Techniques of Imitation

1.Points of Imitation:

The interval and distance of imitation between voices may be freely varied. The most likely intervals are upper and lower fifth, fourth, and octave; however, any other diatonic interval (including seconds or sevenths) may appear.

The distance of imitation may be used dynamically to create pairs of imitating voices, compress the entrances for dramatic effect, or create an imitative texture against a sole free voice. The distance may also be adjusted to create closure at important structural cadences.

Augmentation or diminution of a duration in a point of imitation is another method of controlling the distance between successive entrances or generate an overlap between imitative phrases. Whole short passages may have altered rhythmic values, as well as a single note.

The adjustment of melodic intervals in a point of imitation may be used to preserve the modal integrity or to change the interval of imitation.

A repetition of a point of imitation after the voices have entered adds cohesion (like the baroque "false entrance").
Sometimes, only the rhythm of the incipit is replicated with a complemetary (like inverted) or totally different melodic contour.

2. The voices themselves:

Attention must be paid to the global arrangement of successive entrances. E.g. An SATB entrance may be followed in a successive phrase by BATS or a kind of rotation with ATBS, TBSA, etc. Composers often build in global symmetry with this kind of scheme.

The first duration in a point of imitation my be truncated or lenghtened to create continuity or highlight an association of voices. In a Plainchant, the first pitch may be a repeated note from the beginning of the chant.

The tessitura of the entrance has an effect on the dramatic shape of the phrase: if all entrances are at the respective top of vocal ranges, more tenson will result. A progressive increase or decrease in tessitura would create a corresponding contour in drama.

The use of the text is an art in itself: melismatic setting of parts of the text often mirrors a similar melisma in a chant with the same words. Melisma may be associated with high contrapuntal passages, as opposed to a syllabic setting which may occur in homophony.

3. Special Techniques:

Imitation by inversion may be used in the middle of a piece.
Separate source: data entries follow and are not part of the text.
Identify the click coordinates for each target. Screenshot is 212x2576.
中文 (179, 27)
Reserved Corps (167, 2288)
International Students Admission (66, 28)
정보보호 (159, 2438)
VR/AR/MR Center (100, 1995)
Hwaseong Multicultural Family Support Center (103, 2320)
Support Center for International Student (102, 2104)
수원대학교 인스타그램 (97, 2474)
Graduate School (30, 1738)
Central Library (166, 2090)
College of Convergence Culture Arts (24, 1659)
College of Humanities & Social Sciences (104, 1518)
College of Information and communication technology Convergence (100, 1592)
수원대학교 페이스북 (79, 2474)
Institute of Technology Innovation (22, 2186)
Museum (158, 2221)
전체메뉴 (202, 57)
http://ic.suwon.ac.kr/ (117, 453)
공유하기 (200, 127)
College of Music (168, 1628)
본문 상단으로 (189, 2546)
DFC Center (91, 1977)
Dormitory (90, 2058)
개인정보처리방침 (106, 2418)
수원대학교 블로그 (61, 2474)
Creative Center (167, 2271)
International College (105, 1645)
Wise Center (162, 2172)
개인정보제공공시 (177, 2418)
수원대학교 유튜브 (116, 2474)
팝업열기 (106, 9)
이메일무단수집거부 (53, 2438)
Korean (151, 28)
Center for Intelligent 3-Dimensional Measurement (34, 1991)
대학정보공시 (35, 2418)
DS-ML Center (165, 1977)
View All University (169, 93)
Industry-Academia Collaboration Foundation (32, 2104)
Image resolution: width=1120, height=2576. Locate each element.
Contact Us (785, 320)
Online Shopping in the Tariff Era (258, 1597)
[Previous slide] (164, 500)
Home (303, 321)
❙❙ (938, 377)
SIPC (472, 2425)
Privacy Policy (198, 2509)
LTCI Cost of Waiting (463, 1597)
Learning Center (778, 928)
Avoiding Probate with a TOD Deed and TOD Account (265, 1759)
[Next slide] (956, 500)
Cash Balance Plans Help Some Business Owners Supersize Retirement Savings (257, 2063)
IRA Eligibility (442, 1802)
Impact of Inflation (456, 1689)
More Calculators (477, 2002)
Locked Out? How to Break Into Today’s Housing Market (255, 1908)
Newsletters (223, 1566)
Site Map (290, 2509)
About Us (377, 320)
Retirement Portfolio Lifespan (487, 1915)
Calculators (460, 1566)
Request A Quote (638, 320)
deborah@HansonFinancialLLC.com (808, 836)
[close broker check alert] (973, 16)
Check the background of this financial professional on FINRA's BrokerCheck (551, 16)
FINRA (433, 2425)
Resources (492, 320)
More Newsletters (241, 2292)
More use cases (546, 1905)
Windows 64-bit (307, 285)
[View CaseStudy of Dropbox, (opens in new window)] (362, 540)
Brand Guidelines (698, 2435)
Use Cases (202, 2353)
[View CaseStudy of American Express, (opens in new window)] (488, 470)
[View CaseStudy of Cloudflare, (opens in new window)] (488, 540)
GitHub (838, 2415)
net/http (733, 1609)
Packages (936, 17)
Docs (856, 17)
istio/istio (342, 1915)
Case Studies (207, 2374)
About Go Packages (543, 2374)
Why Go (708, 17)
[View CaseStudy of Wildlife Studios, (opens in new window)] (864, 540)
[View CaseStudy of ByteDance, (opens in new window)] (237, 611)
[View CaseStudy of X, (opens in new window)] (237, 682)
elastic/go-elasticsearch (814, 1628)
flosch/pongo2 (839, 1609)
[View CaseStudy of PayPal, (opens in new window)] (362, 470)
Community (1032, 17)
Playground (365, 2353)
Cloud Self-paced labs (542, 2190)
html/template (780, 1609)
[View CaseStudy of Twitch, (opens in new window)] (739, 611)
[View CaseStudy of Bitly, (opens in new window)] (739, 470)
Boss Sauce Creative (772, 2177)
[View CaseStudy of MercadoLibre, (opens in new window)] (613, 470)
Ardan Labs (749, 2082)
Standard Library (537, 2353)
Invertible counterpoint at octave, tenth, or twelfth may be used between two or more voices to extend a phrase. This technique may be used in conjunction with transposition or with interleaved vertical placement of voices.

Voice crossing often resolves spatial difficulties; however, the voices always resume normal position by the end of the phrase.

Suspension dissonance has important uses at cadences, and to smooth over entrances of imitating vices.

Cambiata, echapee, double neighbor, double passing tone, dissonant preparation (where the final upbeat anticipates the strong-beat dissonace) are the kind of nonessential dissonances which control inflection.

4. General considerations:

Long note values tend to prevail atthe beginings of phrases or the whole piece, while shorter note values (and corresponding greater pitch density) are typical of later sections.

End-stop cadences denote larger divisions of a piece, while continuing cadences link successive phrases.

Voice ranges often conform to species of tetrachord and pentachord in the modal matrix.

Phrases seem to be comparatively short: often performed in one breath, thus implying certain tempo indications.

Pitch is relative within approximately a minor third. White notes plus Bb, Eb, F#, and C# are the usual array.

There are really only 8 modes: D, E, F, G, with their hypo (plagal) pairs. D and F modes cadence on 1,3,5 while E and G modes cadence on 1,4,5.

The last cadence must be on the Final of the predominant mode of the piece. In extended sectional pieces, like Passion settings, there may be a single mode used throughout or perhaps two modes.